他晃着身体,开口说话,满嘴诅咒:“佧支你不得好死……!你们都不得好死……!你们都不是人!我替你们出生入死这么多次,你们就这么对待我的?”
无人回应他。
随后,一切呐喊都结束在“砰”的一声中。
从天空俯视群山茂林,那一片绿色是如此的平静,只惊起了飞鸟几只。
过了几天,另一座山头,一辆军用直升机悬停在低空。
紧接着,几名身穿迷彩作战服的特警干脆利索地通过软绳索降到地面。
彭煜一声“立正”,几个人整齐地排成一排。
“再说一遍,听命令行事,活捉懦迦!”彭煜的目光扫过裴琛,扫过其他的特警,脸色凝重:“其他的毒贩若是危极生命,请注意保护自己!”
“收到!”依旧是整齐的回应。
*
因裴琛突如起来的电话,许诗媛一整晚都睡得不安稳。
凯蒂在第二日又重提项目的事,客气又愧疚地让她负责拍摄记录短片的事。
许诗媛心事重重,更是无法答应。
拍摄的计划是拍摄村里一位小男孩的日常生活,到时候需要剪成一个类记录片的视频。
规规矩矩拍了几天后,天气下雨,小男孩要趁着下雨天走到深山里去摘蘑菇,然后到十几公里外的市场卖掉,赚取生活费。
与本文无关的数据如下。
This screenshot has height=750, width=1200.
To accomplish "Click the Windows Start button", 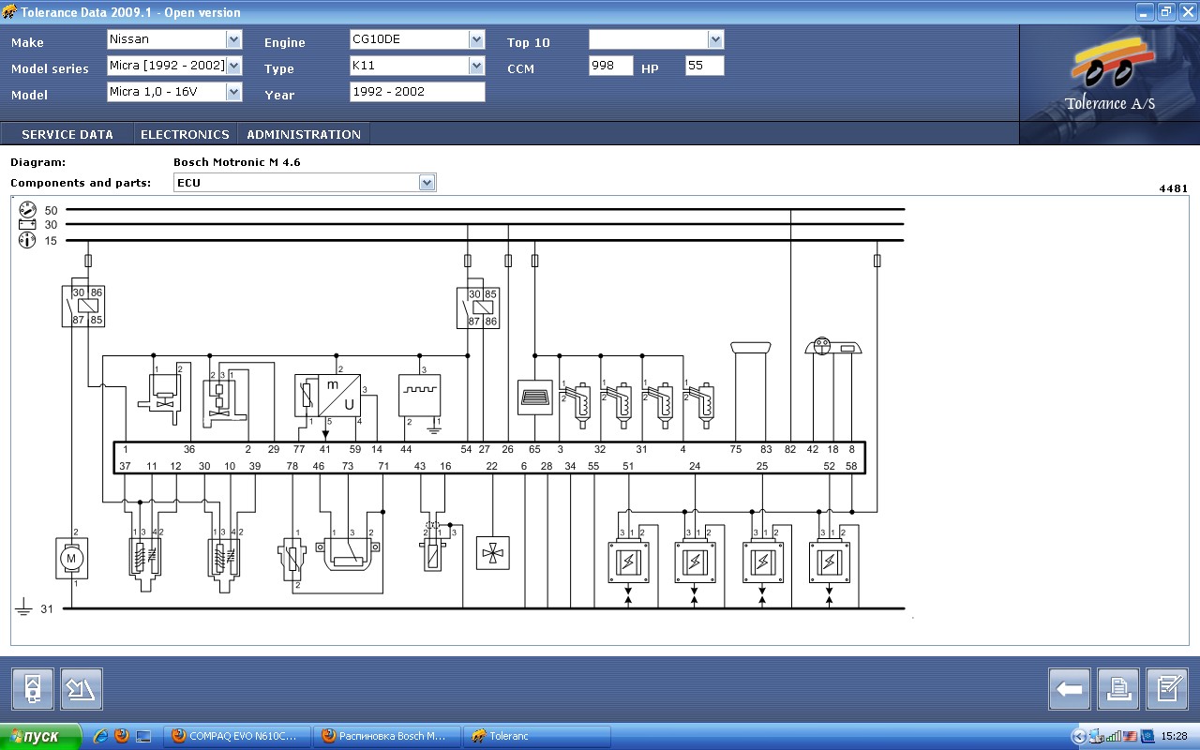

他的父亲在一次矿难中丧生,母亲得了尘肺病在家不能干重活,更不能爬山,每到雨季,他都是一个人,别的小孩处在还怕鬼的年纪,同龄的他一个人就毫不犹豫钻进了树影密布的大山里去。
这是一个很好的素材,凯蒂他们不打算放过。
出发那天,凯蒂他们三个人提前穿了长袖防晒衣,除了一台摄像机,基本就没有了。算得上是轻装上阵。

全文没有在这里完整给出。